A loose bracket isn’t an emergency, but it does require a repair visit and can extend treatment time if it happens repeatedly.
What Bonding Does to Your Enamel
The bonding process is not completely reversible. Acid etching creates microscopic pores in the enamel surface, and resin seeps into those pores to a depth of up to 50 micrometers. When braces come off, the orthodontist breaks the bracket away from the adhesive and then removes the leftover resin from each tooth using rotary instruments. This cleanup step inevitably removes a thin layer of enamel along with the adhesive.
No current technique can remove residual adhesive without causing some surface damage. The most commonly used tools are tungsten carbide burs, which work quickly but leave scratches, pits, and surface roughness. Diamond burs are faster but far more destructive. The best results come from using a tungsten carbide bur followed by polishing with pumice paste in a rubber cup, which produces the smoothest finish. Even so, the polished surface doesn’t fully match the smoothness of enamel that was never bonded. The outermost enamel layer is the hardest and richest in fluoride, so minimizing its loss matters for long-term tooth health.
Resin that penetrates too deeply into the enamel can also cause discoloration if it can’t be fully removed during cleanup.
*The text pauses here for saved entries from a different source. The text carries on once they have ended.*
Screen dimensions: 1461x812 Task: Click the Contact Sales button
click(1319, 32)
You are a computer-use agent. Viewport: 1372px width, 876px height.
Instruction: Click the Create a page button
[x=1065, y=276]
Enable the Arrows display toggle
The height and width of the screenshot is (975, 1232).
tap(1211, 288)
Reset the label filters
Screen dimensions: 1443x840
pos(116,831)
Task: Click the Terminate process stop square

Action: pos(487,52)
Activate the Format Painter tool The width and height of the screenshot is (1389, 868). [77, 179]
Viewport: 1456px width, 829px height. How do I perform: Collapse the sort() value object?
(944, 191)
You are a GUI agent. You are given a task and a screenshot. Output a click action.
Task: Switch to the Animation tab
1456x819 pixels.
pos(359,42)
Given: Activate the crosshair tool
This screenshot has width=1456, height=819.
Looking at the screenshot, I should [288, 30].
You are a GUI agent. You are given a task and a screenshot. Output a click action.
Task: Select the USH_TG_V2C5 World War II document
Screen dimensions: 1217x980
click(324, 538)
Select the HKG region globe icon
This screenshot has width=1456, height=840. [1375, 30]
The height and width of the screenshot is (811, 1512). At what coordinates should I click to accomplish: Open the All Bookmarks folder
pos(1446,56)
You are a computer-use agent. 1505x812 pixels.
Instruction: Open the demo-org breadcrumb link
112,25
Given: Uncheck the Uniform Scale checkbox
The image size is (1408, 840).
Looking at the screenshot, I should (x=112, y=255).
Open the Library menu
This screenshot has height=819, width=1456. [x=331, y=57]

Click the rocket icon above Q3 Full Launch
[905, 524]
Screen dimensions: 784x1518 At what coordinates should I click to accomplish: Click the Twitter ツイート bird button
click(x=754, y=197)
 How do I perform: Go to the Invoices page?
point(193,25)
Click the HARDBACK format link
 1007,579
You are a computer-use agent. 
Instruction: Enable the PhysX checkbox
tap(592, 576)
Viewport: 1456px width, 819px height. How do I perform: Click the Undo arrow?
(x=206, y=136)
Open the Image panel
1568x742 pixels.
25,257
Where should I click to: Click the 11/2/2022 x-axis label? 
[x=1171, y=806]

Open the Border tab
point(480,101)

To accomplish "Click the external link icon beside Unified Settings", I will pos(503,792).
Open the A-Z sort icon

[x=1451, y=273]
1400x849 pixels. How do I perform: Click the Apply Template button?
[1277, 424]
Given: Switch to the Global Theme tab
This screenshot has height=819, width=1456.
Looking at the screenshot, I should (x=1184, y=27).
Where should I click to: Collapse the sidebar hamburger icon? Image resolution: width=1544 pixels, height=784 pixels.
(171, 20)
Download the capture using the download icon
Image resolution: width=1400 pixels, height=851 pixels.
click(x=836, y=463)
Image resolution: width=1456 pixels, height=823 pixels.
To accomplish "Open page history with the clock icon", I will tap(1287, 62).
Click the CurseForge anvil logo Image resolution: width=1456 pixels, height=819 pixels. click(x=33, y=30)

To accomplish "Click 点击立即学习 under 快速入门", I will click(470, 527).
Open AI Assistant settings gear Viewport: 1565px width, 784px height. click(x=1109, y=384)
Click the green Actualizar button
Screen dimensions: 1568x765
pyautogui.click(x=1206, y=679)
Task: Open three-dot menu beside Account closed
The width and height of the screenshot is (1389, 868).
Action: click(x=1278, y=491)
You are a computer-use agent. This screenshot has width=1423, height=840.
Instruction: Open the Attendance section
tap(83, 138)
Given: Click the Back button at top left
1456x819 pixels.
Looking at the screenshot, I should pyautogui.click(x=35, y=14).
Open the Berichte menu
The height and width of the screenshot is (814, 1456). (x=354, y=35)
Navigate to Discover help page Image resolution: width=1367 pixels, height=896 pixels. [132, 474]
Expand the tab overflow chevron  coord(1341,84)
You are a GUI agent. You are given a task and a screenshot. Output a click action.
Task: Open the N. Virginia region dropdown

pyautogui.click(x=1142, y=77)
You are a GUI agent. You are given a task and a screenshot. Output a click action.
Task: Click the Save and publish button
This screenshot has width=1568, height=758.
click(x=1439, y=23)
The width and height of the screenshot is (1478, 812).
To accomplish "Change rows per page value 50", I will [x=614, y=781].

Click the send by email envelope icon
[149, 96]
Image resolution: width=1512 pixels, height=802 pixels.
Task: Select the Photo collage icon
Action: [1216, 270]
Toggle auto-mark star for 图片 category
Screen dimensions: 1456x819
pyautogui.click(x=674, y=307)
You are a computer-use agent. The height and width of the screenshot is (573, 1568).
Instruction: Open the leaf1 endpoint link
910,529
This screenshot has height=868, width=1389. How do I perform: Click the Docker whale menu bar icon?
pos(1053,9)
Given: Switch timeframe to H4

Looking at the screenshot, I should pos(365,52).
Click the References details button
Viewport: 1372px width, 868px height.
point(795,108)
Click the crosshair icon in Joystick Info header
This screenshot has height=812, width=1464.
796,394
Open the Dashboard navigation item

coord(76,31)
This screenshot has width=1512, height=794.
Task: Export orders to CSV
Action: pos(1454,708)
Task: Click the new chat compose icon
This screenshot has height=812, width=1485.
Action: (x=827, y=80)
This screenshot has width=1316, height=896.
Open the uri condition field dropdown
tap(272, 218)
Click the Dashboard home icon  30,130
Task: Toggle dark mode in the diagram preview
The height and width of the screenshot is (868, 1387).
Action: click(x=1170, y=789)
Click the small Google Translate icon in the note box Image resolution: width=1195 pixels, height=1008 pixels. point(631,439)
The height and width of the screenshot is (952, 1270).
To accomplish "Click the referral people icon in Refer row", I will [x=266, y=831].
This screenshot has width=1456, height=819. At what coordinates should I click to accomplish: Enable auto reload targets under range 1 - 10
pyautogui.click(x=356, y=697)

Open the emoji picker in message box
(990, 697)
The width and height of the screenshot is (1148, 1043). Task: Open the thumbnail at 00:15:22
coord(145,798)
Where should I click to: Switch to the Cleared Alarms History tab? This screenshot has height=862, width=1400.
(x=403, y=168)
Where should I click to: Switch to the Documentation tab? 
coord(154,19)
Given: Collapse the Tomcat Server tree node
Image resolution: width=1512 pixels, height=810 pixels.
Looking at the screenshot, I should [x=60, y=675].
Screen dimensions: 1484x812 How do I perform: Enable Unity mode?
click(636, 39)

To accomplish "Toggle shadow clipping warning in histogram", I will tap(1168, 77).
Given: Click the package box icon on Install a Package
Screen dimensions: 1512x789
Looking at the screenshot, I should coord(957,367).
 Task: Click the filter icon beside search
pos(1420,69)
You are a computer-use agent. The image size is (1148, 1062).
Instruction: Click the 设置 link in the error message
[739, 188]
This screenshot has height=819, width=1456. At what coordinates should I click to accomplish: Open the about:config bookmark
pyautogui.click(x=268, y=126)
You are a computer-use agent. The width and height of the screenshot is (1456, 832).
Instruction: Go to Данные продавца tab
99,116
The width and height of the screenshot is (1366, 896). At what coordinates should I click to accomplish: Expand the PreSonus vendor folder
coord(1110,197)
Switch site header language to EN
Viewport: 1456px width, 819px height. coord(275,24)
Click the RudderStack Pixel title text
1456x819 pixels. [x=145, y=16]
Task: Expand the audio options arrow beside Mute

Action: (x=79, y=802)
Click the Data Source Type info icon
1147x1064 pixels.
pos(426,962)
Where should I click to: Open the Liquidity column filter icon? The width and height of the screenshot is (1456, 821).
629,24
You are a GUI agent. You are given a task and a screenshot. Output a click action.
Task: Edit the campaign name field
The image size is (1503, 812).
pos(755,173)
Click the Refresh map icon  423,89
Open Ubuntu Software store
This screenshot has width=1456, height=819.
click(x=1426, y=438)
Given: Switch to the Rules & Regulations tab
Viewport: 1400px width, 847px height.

This is one reason orthodontists are careful about adhesive selection and application technique.
Caring for Your Brackets After Bonding
For the first 48 hours after bonding, avoid foods and drinks that stain, including coffee, tea, red wine, and berries. The adhesive is most vulnerable to discoloration during this initial period. Hard and crunchy foods like nuts, hard candy, ice, and raw carrots should be avoided throughout treatment because they can crack the adhesive or pop brackets off entirely. Sticky foods like caramel and gum are equally problematic since they can pull brackets from the tooth surface.
Thorough brushing around each bracket after meals keeps plaque from accumulating at the bracket edges, which protects both the bond and the enamel underneath. Patients who maintain good oral hygiene have measurably fewer bracket failures and better enamel condition at the end of treatment.